読解用抜粋 -
.....

システム・サーバー運用業務の自動化が進まない理由と運用自動化を成功に導くポイント
運用自動化が進まない理由
システム運用の現場では、クラウド利用の促進やDXと言ってシステム数が増大、運用は多様化し人手での運用は限界となっていることだと思います。運用管理者や運用オペレータからは、以下のような声(抜粋)がよく聞かれます。
- 作業量が多く、オペレーションミスがたびたび発生する
- 社内外から運用コストの削減を求められる
- システム環境の変化に対応できていない
- 一部の担当者しか知らない属人化した作業がある
- 運用現場のモチベーションが上がらない
こういった状況を改善するために運用自動化があります。運用自動化は人手での運用を削減するだけでなくオペレーションミスを防ぎシステム運用の品質と安定稼働も実現できます。しかし自動化しようとしても、なかなか進まないということが多いのではないでしょうか。自動化ツールを導入したものの効果が出せず失敗したと言う管理者の声をよく聞きます。なぜ思うように進まず、失敗してしまうのでしょう。
それは現場のオペレータや運用現場の管理者、経営陣にとそれぞれに課題や問題があり、これらを理解しないままに自動化を進めたことが原因と考えられます。
運用現場が自動化をしたがらない
実際の運用現場では、多様化したシステム運用であっても人手によってなんとか運用できているので、自動化の必要性を感じていなかったり、自分たちの仕事を奪われるのではないかと反発したりとこれまで人で培ってきた運用を変えることに抵抗感を抱き、自ら自動化をしたがらない傾向がよく見られます。
運用業務の負担が大きく時間が取れない
自動化を進めるうえで重要になるのが、作業の見える化となります。運用現場の作業を棚卸し、どこから自動化すれば効果が出るかを見極めてから始めるのが良いでしょう。とはいえ、いざ棚卸させようとしても現場の実情は、多様化・複雑化したシステムの管理や監視、定常業務に追われていたり、そもそも現状の運用課題を解決することに時間を取られていたりと運用メンバーの負担が大きく自動化を進めるための時間を取れないのが現実です。

.....

処理対象レコード -
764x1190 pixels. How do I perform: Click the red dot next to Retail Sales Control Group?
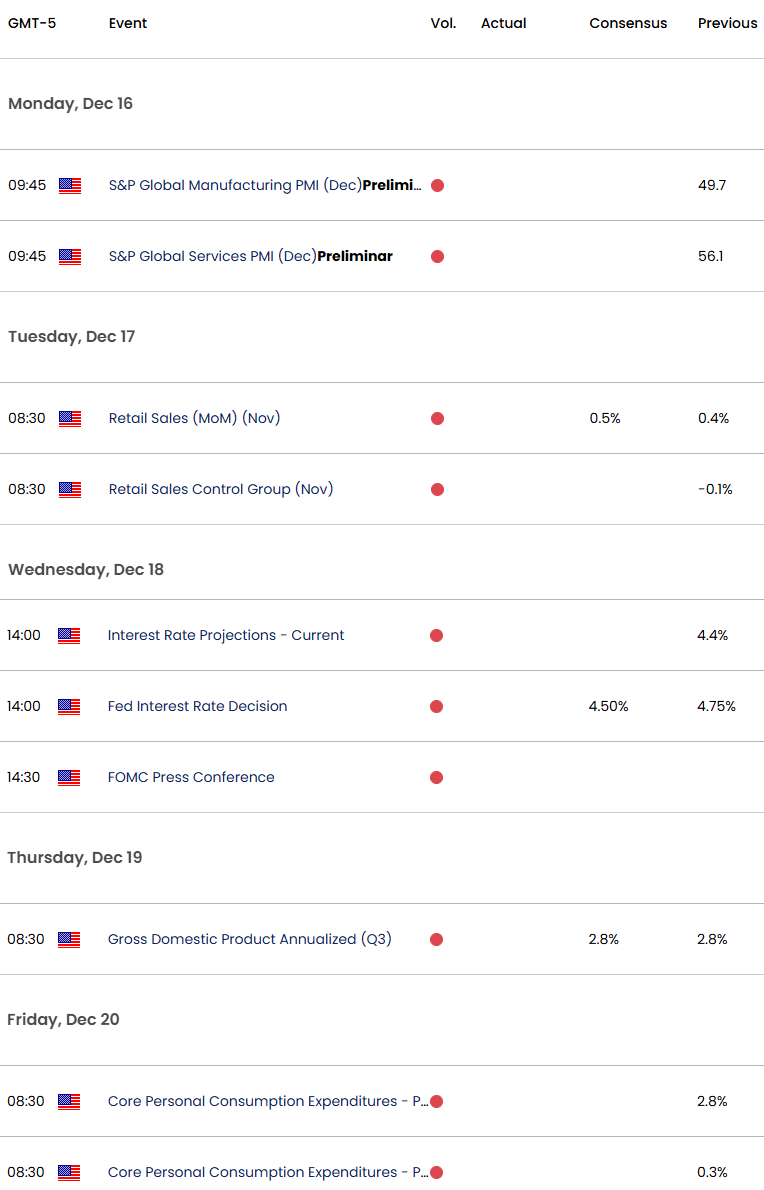[x=437, y=490]
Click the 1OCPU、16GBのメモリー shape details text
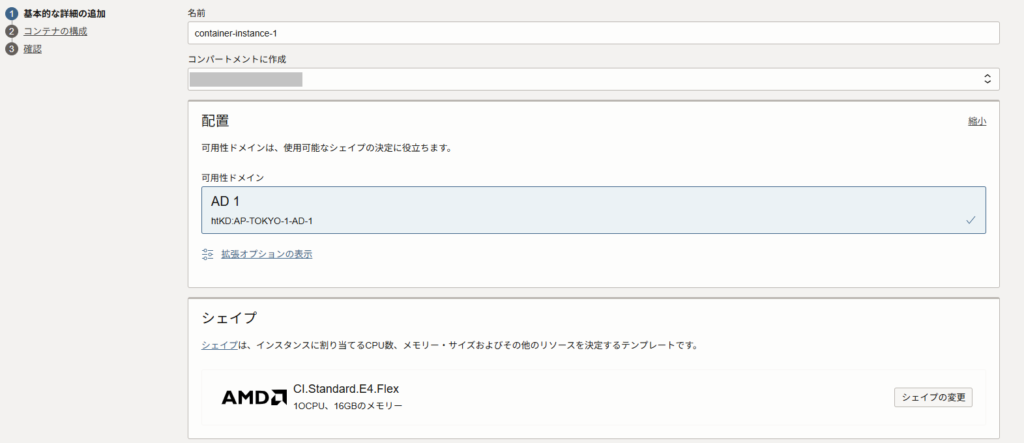 348,406
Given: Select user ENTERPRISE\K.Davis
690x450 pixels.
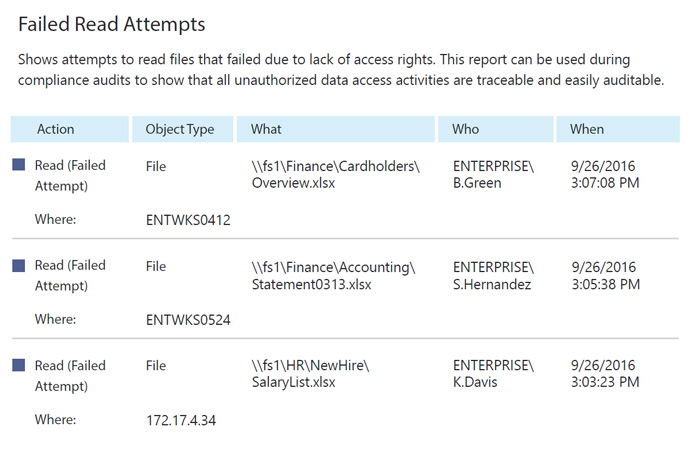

.....

記述問題 A -
レコードのうち「Given: Select user ENTERPRISE\K.Davis」を含む行から末尾の行まで（両端を含む）を、空行を除いて一行ずつ文字列にしたJSONリストとして表すとどうなりますか？画像は除いてください。
記述問題 B -
運用自動化の文章の続きを、最後の文の後から書き進めてもらえますか？
運用自動化の文章とレコードは、それぞれ別の出典から取られています。

記述回答 A -
[
  "Given: Select user ENTERPRISE\\K.Davis",
  "690x450 pixels."
]

記述回答 B -
また、どこの運用現場も同じですが、トラブルなどが起きると原因調査、復旧作業など突発業務が発生すると業務に必要な最低限の要員で運営していることもあり、さらに時間を取ることは困難になっています。
運用業務が属人化している
属人化は、以前からよく言われていることですが、システム運用の現場では特に問題視されるようになっています。コストセンターと言われがちな運用現場では、コスト削減が求められる中で増員などが行われないことや、ローテションも少なく人の入れ替わりが無いことが最大の要因だと考えます。結果、特定のメンバーが特定の業務を長く続けることになり、そのメンバーに頼らざる得ない状況すなわち属人化になっているのだと思います。運用経験と知識が豊富なことは間違いないですが、システムが多様化・複雑化する状況では、今いるメンバーだけでは限界が来るもしくは来ているのではないでしょうか。また仮に新しいメンバーを増員できたとしても、多様化した運用に追われ時間をかけて教育することができず、属人化の解消は難しいはずです。こんな状態では自動化を進めたとしても上手くいかなくて当たり前となります。
現場管理者が経営陣に運用自動化の必要性を説明しきれていない
先にも少し述べましたが、システム運用の現場はコストセンターと言われています。特に経営陣からは当たり前のように言われます。手順に従った作業なのだから、できて当たり前だとか、ミスをすれば叩かれるなど、日々システムの安定稼働に苦労しているのにそれを評価されず悔しい思いをされている現場管理者も多いでしょう。そのうえ、コスト削減を要求されるのが運用です。そのために運用自動化が1つの手段になるわけですが、安易にコスト削減を掲げて自動化を進めていないでしょうか。当然それなりの投資が必要になりますので、コスト削減を重視することは間違いではないのですが、それ以外のメリットである品質担保、属人化解消、人材不足解消など、自動化の必要性や効果を経営陣に十分理解してもらったうえで自動化を始めなければ、いざ導入の段階で改めて必要性を問われたり、途中で成果や効果についてとやかく言われたりと、思わぬところでブレーキをかけられてしまいます。
運用自動化が進まない障壁を突破する方法
運用自動化が進まない「6つの社内障壁」とその突破方法を解説した資料がダウンロードできます。下記の6つの社内障壁についてどのように突破するのか、弊社のサービスと合わせてご紹介しています。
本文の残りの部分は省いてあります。